The Shadow of a Train – reading in TotalKunst, 3 Bristo place, 20th June 2010

 

 

A READING IN EDINBURGH

The performance part of the project began last weekend, with a group reading in the gallery, which Mirja described as follows: 

The score of the upcoming exhibition is read in two variants for DISTANCE – from a distance, for creating a distance. The first reading forms a dialogue, the second reading a three voice choreography.

She also sent the following notes on the event: 

The Shadow of a Train – reading in TotalKunst, 3 Bristo place, 20th June 2010

Brought into the space: two printed versions of the script, an ‘old one’, and a ‘new one’. Three readers, unknown to each other. 

The script was read twice, first time between two people, myself and the poet John Mackie. We played the first Dragomoshchenko paragraph with a pre-recorded voice of the writer David Berridge, the author of the script, and then read in turns, sitting on the opposite sides of the room facing each other. I asked John to read until he felt it was enough, then I would pick it up and would on my turn do the same. 

In this way, we would have to feel the text, and also to give in to the rhythm of the reading, our own and the other’s. What emerged, was a dialogue, where we had to subtly negotiate the turn-over point. It felt very personal, yet at the same time we both intuitively worked around the fixed structure of our given text. As the two versions were slightly different, there were also moments when the text read outloud deviated from what the other participant was following on the page, the text buckling off the page, meandering and then returning to what is fixed. 

These slight vagaries in reading acted like  a short recourse of thought into something private – like a momentary lapse in concentration, an intrusion of a memory – or as an erosion, or a brief collapse of the structure of the text.

The next reading was between three people, myself, John Mackie and the artist Rocio van Jungenfeldt.
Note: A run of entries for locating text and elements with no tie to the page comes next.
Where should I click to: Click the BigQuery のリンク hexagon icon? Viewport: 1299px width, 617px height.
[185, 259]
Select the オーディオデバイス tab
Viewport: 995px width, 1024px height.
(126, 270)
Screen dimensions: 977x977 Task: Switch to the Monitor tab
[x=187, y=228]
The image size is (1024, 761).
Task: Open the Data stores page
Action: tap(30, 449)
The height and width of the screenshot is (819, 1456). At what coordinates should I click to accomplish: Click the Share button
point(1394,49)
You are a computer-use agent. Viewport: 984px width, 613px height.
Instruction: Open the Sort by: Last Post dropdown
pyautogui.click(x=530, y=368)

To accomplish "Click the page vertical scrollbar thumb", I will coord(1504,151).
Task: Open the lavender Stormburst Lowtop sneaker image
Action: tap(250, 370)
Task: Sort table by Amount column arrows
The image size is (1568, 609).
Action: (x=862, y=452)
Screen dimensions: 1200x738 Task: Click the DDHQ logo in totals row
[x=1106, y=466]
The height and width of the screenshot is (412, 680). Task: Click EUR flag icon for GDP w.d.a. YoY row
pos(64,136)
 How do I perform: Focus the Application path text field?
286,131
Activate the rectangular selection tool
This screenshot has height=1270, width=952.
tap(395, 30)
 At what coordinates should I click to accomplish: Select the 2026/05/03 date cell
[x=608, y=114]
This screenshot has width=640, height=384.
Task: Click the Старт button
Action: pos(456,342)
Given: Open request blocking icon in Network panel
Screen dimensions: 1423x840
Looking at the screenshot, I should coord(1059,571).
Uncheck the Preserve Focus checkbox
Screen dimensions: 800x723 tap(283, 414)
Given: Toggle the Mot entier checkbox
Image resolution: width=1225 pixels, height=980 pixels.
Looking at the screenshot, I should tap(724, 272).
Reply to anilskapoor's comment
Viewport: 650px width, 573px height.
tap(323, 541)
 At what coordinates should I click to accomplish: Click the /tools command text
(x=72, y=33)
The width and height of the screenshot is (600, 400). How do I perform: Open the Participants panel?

John had read the text before, Rocio had not. We would again read according to our own sense, taking turns. This reading formed very differently, not a dialogue but a choreography. As we had only two copies of the text between us, we ended up  simply passing them around, working together. We chanced upon a common rhythm  that was first tentative, punctuated with pauses as question marks, then increasingly playful, as we began spontaneously  to work into the reading layers with multiple voices. 

John, an experienced reader, easily memorized passages of the text and addressed other readers directly, animating the reading by imbuing his own volition into it – a kind of love affair with the text. This made the focus constantly shift between the world that the words were transporting us into and suspending us in, and the chemistry of the  forming relationships between people in very close proximity. 

All this reading was weaving in and out of  the sounds of the street, the café, and John Mackies sound piece playing in the gallery. It’s audio track records the sounds of  a sea coast, winds, sea swelling and surging and waves crashing to the shore. The words washed over us similarly, allowing the kind of relaxation of focus that makes you senses clearer and keener. 

While the feel of the architectonics of the score was never lost during the reading, the contingencies presented by reading in live time with an un-fixed procedure invited us to step into the text and engage with it, visit it while inserting ourselves in it, so shifting our roles from being an observer, or a witness to the text to that of an owner and  a maker of it for that short stretch of time.